[Required action]
Please return exactly the lines from the one containing "New & Hot (35, 2292)" through the end of the records, including both.

[Records for this exercise]
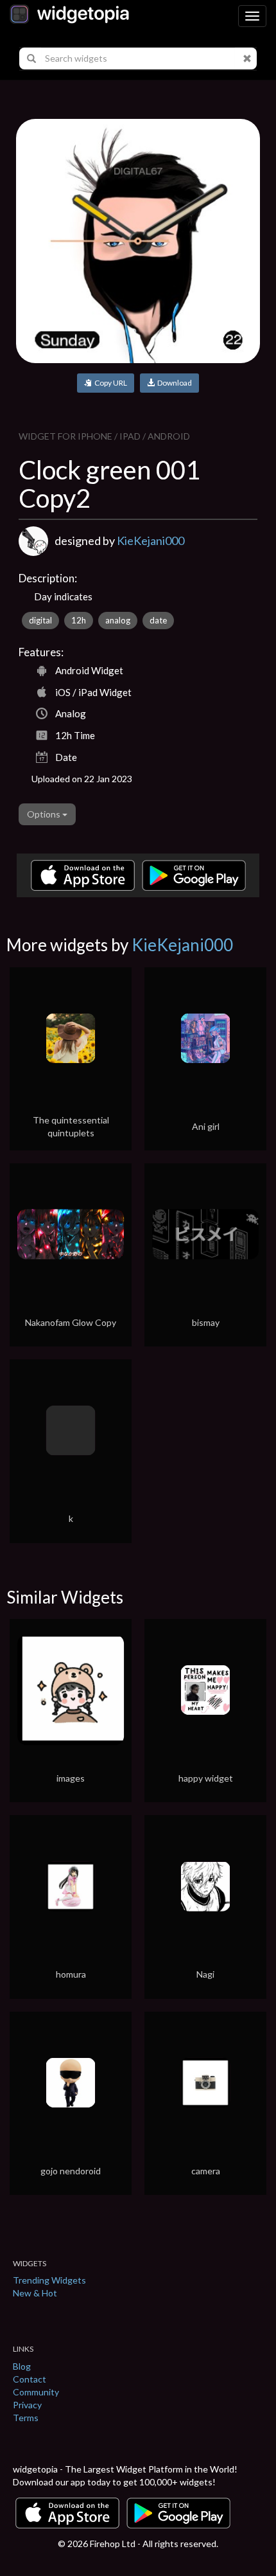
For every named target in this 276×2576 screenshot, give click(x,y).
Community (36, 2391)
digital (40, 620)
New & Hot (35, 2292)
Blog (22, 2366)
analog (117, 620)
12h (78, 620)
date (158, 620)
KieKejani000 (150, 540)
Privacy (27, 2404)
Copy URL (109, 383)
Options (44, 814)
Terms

[Exercise result]
New & Hot (35, 2292)
Blog (22, 2366)
analog (117, 620)
12h (78, 620)
date (158, 620)
KieKejani000 (150, 540)
Privacy (27, 2404)
Copy URL (109, 383)
Options (44, 814)
Terms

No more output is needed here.